Okay perfect! In Kaggle its stated that there should be 6862 images in total, so we've read out all images. Now let's plot the data distribution to get a better understanding of the dataset.

In [None]:
df["class_name"].hist()
plt.title("Dataset Distribution.")
plt.xlabel("Class Name", labelpad=10)
plt.ylabel("Number of Samples")
plt.show()

Okay. The dataset is definetly imbalanced! Let's later apply some imbalance strategies to check if model performance can be improved to the model trained on the imbalanced dataset. <br> <br>
<b> IMPORTANT: </b> Don't change the distribution on the validation set and the hold-out test set! They should reflect the real data distribution! Therefore, we can first split the data into the according sets and could then later apply some imbalance strategies only on the training set.

## Image Sizes
Let's now check the size of all images and if they are different frome each other. This is important, because the model needs to have images of fixed size as input. <br> <br>
When looking at the first rows of the dataframe, it gets clear that the images have different shapes. Therefore, it is important to later choose one image size where all images should be resized to. The optimal image size can be searched by training models on the different image sizes and then comparing their performance. <br> <br>
Let's now quickly check for the largest and the smallest image sizes.

In [None]:
print(f'Min height: {df["image_height"].min()} | Max height: {df["image_height"].max()}')
print(f'Min width: {df["image_width"].min()} | Max width: {df["image_width"].max()}')
print(f'Min depth: {df["image_depth"].min()} | Max depth: {df["image_depth"].max()}')

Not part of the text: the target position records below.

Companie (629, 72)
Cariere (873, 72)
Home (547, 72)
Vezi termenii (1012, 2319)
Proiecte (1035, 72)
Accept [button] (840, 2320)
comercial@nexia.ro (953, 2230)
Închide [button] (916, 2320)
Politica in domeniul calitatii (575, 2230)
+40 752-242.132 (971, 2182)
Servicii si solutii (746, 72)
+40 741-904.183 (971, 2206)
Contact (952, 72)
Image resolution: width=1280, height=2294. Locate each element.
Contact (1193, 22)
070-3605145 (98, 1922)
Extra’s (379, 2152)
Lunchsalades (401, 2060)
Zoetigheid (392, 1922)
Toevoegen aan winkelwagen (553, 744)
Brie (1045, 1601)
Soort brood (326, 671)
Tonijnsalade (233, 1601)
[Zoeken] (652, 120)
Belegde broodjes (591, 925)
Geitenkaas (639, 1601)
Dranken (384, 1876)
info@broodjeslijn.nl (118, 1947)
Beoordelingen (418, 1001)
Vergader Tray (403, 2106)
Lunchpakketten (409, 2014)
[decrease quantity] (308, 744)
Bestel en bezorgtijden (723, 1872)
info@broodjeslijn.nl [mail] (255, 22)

Okay so the ranges are quite large! There are also grayscale images, rgb images and even some images which also include a transparent layer (some transparent map above the image with certain alpha). I always tend to train my networks on grayscale images, because I often realized that having rgb images didn't boost the models performance. But let's first keep the images in their original format, except the images having depth of 4. They can be transformed to rgb by dropping the fourth depth dimension.

In [None]:
def clean_file(row):
    dimension = row[-1]
    if dimension == 4 and row[0]:
        image = plt.imread(os.path.join("dataset", row[0]))
        plt.imsave(os.path.join("dataset", row[0]), image[:, :, :3])

In [None]:
df.apply(clean_file, axis=1)

Let's now reload the data and check if this problem is solved.

In [None]:
df, class_names = create_dataframe("dataset")
df.head()

In [None]:
df.info()

In [None]:
print(f'Min height: {df["image_height"].min()} | Max height: {df["image_height"].max()}')
print(f'Min width: {df["image_width"].min()} | Max width: {df["image_width"].max()}')
print(f'Min depth: {df["image_depth"].min()} | Max depth: {df["image_depth"].max()}')

Perfect! Let's now store the created dataframe as csv file such that it can be easily accessed later during the model training part.

In [None]:
df_encoded.to_csv(r"dataset\data.csv", index=False)